The TSV uses integer label IDs in the labels column. Label names are managed centrally in mapping.txt — rename a label once there, and it applies everywhere. See Label mapping (mapping.txt) for the format and resolution order.


Saving labels (Ctrl+S)#

Each save writes the canonical data_labels.tsv alongside the .nc, plus a timestamped backup in label_backups/. An optional remote backup can be configured (see Advanced).


Column reference#

Every saved TSV contains the following columns. Core columns are written by the GUI; computed columns are derived on each save from the data file.

Core columns (editable)#

Column

Type

Description

onset_s

float

Segment start in trial-relative seconds (time starts at 0 for each trial)

offset_s

float

Segment end in trial-relative seconds

labels

int

Label class ID from mapping.txt (0 = background, excluded from display)

individual

str

Subject/individual identifier (e.g. "mouse1")

trial

int/str

Trial identifier, matches the TrialTree

Per-trial metadata columns#

These have the same value for every row in a trial:

Column

Type

Description

human_verified

int

1 if a human has made label edits or manually verified this trial (Ctrl+V or button)

changepoint_corrected

int

1 if changepoint correction has been applied to this trial

prediction_source

str

Path to the prediction file that produced these labels (empty for human-labeled)

Computed columns (generated on save)#

These are recomputed from the core columns + the .nc data on every save. If you manually edit onset_s in a backup file and reload it, these will be recalculated.

Column

Type

Description

session

str

Session identifier from ds.attrs["session"]. Only present when session is set in the dataset attributes.

session_trial

str

"{session}_{trial}" for grouping across sessions. Only present when session is set.

duration

float

offset_s - onset_s in seconds

sequence_idx

int

Zero-based position of this segment in the trial’s label sequence

sequence

str

Dash-joined label IDs for the trial (e.g. "1-3-2-1")

(trial attrs)

str/int/float

Trial-level attributes from each trial’s xarray.Dataset.attrs in the TrialTree (e.g. stimulus, num_pellets, condition). Carried over automatically for trial conditions.
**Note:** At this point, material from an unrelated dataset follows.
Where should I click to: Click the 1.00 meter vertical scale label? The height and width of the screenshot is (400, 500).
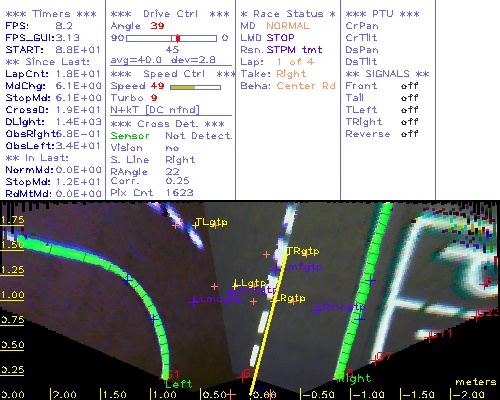(x=12, y=295)
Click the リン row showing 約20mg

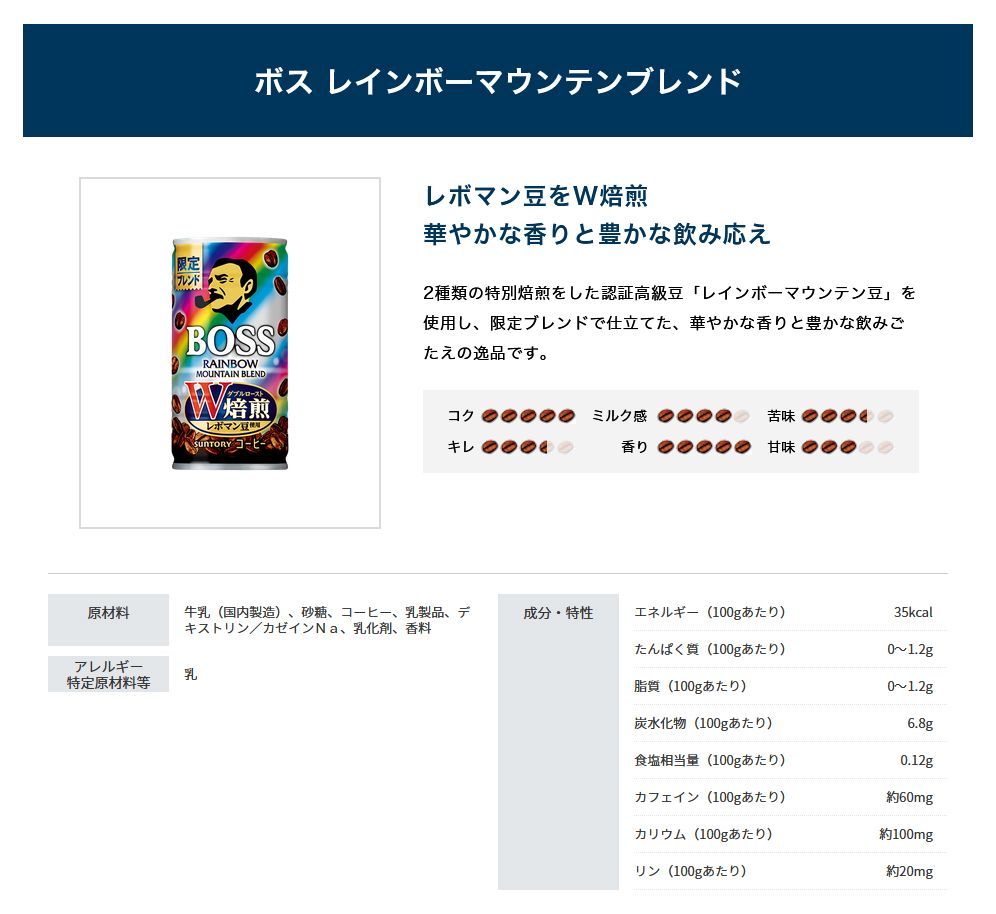pyautogui.click(x=790, y=871)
Timing columns (computed, requires alignment)#

These columns convert trial-relative times to session-absolute times. They only appear when the NWB alignment file has real trial start/stop times (i.e. alignment.has_real_timing is True).

Column

Type

Description

trial_onset

float

Absolute start time of the trial within the session (seconds)

trial_offset

float

Absolute end time of the trial (if stop_time available)

onset_global

float

trial_onset + onset_s — segment start in session-absolute time

offset_global

float

trial_onset + offset_s — segment end in session-absolute time

Tip

When to use which time?

  • Use onset_s / offset_s when working within a single trial (plotting, ML training).

  • Use onset_global / offset_global when aligning across trials or comparing to session-level events (e.g. neural recordings with session-absolute timestamps).

Example#

onset_s

offset_s

labels

individual

trial

duration

sequence_idx

sequence

onset_global

0.41

0.505

1

mouse1

1

0.095

0

1-2-3

120.41

0.51

0.620

2

mouse1

1

0.110

1

1-2-3

120.51

0.77

0.885

3

mouse1

1

0.115

2

1-2-3

120.77

Here trial 1 starts at 120s into the session, so onset_global = 120 + onset_s.


Advanced#

Remote backup#

A remote backup folder can be configured in the label controls. Three save modes are available:

Mode

Behavior

Use case

Save with timestamp (default)

Creates a new timestamped file on each save

Safe, auditable history

Overwrite file

Saves to a single file, overwriting the previous version

Simple cloud sync

Overwrite + git commit

Overwrites a single file and auto-commits to git

Full version control

For git mode, one-time setup:

cd /path/to/remote_backup_folder
git init

After that, every Ctrl+S auto-commits the label file. Git must be installed and on your PATH; the remote folder must be a git repository.